The expected response consists solely of the lines from the line with "PGO (23, 839)" through the last line of the material below, copied exactly.

==============================

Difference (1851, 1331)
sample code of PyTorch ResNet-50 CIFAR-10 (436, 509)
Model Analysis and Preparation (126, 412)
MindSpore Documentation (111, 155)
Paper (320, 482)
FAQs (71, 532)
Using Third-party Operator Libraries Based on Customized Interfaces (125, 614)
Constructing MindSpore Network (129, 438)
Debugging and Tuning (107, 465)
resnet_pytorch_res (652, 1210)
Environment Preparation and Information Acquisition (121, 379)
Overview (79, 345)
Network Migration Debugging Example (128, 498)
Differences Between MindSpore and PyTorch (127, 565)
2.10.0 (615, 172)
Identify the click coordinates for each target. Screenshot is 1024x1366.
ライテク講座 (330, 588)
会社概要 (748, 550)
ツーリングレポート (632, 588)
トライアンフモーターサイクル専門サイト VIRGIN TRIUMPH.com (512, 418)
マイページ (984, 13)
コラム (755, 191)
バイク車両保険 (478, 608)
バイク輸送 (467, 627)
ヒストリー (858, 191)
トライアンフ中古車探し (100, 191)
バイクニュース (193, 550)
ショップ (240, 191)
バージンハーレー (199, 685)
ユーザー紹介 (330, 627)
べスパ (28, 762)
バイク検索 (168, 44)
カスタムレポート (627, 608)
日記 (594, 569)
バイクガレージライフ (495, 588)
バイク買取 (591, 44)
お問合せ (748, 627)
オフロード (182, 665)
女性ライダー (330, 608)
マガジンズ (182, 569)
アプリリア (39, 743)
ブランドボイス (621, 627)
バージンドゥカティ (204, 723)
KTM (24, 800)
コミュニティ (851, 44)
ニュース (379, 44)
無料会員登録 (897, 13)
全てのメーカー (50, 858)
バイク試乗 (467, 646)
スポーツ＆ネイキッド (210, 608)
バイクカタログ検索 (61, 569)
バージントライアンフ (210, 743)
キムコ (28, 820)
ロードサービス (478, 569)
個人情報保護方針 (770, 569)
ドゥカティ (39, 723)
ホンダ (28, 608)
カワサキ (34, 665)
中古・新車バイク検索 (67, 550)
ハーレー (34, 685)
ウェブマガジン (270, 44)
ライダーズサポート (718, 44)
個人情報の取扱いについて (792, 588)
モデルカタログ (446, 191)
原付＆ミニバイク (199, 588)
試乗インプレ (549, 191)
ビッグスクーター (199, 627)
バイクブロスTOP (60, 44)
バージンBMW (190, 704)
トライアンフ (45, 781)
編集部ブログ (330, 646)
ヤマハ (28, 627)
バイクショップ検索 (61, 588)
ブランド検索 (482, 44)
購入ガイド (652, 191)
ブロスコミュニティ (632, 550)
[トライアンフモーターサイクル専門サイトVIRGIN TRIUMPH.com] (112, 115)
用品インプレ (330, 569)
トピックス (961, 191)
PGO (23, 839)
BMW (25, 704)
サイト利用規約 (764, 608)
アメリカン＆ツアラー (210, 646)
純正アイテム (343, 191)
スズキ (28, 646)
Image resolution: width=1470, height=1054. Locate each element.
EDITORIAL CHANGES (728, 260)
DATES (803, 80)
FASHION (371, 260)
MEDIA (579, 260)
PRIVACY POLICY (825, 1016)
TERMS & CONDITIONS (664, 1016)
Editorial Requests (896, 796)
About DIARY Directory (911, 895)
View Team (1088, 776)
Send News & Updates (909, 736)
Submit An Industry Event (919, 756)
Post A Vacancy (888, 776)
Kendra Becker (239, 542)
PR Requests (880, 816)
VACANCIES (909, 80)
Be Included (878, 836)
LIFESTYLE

==============================

REPLY TO THE TASK:
PGO (23, 839)
BMW (25, 704)
サイト利用規約 (764, 608)
アメリカン＆ツアラー (210, 646)
純正アイテム (343, 191)
スズキ (28, 646)
Image resolution: width=1470, height=1054. Locate each element.
EDITORIAL CHANGES (728, 260)
DATES (803, 80)
FASHION (371, 260)
MEDIA (579, 260)
PRIVACY POLICY (825, 1016)
TERMS & CONDITIONS (664, 1016)
Editorial Requests (896, 796)
About DIARY Directory (911, 895)
View Team (1088, 776)
Send News & Updates (909, 736)
Submit An Industry Event (919, 756)
Post A Vacancy (888, 776)
Kendra Becker (239, 542)
PR Requests (880, 816)
VACANCIES (909, 80)
Be Included (878, 836)
LIFESTYLE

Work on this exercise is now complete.